## Blok Teks
November Ada Vaksin Corona, Begini Nasib Emas Antam Ibu-ibu

Di Indonesia boleh jadi memulai vaksinasi di bulan November nanti, tetapi tidak di negara-negara lainnya. Setiap pemerintah memiliki cara dan rencana sendiri untuk menanggulangi Covid-19.
Sayangnya, hingga saat ini pemerintah Amerika Serikat (AS), negara yang paling menentukan pergerakan harga emas dunia, belum menunjukkan tanda-tanda akan melakukan vaksinasi. Negeri Adi Kuasa masih "tersandera" politik, sebab akan ada Pemilihan Presiden (Pilpres) pada 3 November mendatang.
Alhasil, hingga saat ini para analis masih belum merubah proyeksi harga emas dunia. Dalam jangka panjang harga logam mulia ini diramal masih akan terus menguat, bahkan kembali mencetak rekor tertinggi baru. Artinya, emas Antam juga masih berpeluang kembali ke tren naik.
Bahan bakar emas dunia untuk terus menanjak masih belum habis. Pelaku pasar kini menanti stimulus fiskal di AS yang masih dalam proses tarik ulur. Jika stimulus tersebut cair, yang nilainya mencapai triliunan dolar AS, maka harga emas berpeluang melesat naik lagi.

[Entri yang diambil dari sebuah koleksi]
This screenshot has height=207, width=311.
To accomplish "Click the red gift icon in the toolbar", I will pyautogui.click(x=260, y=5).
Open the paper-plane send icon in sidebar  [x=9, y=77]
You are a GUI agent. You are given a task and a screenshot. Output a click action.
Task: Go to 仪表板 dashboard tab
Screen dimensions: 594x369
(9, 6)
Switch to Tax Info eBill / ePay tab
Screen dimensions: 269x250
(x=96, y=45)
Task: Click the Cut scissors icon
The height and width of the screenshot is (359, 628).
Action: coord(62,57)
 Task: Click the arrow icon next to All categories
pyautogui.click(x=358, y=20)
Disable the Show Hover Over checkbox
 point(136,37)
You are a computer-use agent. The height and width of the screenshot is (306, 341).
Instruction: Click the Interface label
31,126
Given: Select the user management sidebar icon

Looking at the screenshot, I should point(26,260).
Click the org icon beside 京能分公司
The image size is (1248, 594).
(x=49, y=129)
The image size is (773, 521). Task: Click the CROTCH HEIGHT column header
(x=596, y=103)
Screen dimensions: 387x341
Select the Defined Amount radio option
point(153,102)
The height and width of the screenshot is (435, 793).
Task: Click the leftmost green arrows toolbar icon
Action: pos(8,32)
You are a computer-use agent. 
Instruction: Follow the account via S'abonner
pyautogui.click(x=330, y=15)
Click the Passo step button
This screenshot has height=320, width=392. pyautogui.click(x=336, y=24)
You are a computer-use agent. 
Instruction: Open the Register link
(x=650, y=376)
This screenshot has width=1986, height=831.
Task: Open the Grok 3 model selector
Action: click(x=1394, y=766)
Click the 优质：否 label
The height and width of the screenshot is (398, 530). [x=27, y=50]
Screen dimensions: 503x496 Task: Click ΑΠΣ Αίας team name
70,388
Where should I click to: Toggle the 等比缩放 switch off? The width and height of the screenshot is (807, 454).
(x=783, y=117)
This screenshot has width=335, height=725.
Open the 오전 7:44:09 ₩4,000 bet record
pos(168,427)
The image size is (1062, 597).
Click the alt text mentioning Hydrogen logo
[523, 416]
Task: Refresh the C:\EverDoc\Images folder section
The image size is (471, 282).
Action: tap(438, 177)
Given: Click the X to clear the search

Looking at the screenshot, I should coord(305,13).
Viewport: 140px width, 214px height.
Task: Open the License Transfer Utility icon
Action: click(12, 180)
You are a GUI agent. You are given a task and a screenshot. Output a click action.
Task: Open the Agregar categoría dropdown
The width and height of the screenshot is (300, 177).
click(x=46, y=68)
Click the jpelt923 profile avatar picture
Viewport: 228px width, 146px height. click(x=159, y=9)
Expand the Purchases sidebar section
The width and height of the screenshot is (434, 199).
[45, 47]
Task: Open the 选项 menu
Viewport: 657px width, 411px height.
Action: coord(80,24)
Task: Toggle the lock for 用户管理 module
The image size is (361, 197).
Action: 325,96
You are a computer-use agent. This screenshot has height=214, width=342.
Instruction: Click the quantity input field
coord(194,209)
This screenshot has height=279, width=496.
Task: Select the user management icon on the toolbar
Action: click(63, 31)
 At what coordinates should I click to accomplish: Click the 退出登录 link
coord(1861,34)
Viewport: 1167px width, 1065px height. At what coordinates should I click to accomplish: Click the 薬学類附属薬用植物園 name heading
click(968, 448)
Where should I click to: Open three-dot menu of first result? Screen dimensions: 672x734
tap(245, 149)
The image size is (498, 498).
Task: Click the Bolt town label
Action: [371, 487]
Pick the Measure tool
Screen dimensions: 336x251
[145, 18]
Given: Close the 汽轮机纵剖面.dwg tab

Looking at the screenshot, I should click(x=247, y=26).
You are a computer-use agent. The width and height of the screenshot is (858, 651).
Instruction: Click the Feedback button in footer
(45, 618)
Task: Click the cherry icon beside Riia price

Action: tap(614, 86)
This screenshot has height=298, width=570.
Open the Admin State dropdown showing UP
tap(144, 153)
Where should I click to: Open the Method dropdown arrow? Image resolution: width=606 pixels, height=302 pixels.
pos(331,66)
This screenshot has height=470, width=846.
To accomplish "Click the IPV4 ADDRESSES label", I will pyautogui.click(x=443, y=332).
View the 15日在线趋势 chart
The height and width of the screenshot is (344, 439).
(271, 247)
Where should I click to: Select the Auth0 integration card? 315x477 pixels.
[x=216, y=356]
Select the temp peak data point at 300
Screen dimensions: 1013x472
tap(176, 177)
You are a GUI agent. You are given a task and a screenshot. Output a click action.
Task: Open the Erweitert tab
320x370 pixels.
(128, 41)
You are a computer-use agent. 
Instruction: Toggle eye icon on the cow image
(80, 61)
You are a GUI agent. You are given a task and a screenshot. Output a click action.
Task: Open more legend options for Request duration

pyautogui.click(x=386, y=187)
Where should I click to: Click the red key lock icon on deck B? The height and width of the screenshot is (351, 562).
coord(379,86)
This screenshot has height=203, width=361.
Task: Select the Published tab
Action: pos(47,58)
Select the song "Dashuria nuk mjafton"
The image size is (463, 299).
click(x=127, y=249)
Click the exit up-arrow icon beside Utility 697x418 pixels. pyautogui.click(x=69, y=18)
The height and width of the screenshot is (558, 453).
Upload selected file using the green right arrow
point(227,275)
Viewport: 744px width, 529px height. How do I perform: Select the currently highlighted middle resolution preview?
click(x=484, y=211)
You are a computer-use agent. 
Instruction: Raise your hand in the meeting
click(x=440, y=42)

## Tugas Anda
Terjemahkan kalimat berikut dari teks tentang emas Antam ke dalam bahasa Inggris: "Setiap pemerintah memiliki cara dan rencana sendiri untuk menanggulangi Covid-19."

## Jawaban Latihan
Every government has its own way and plan for dealing with Covid-19.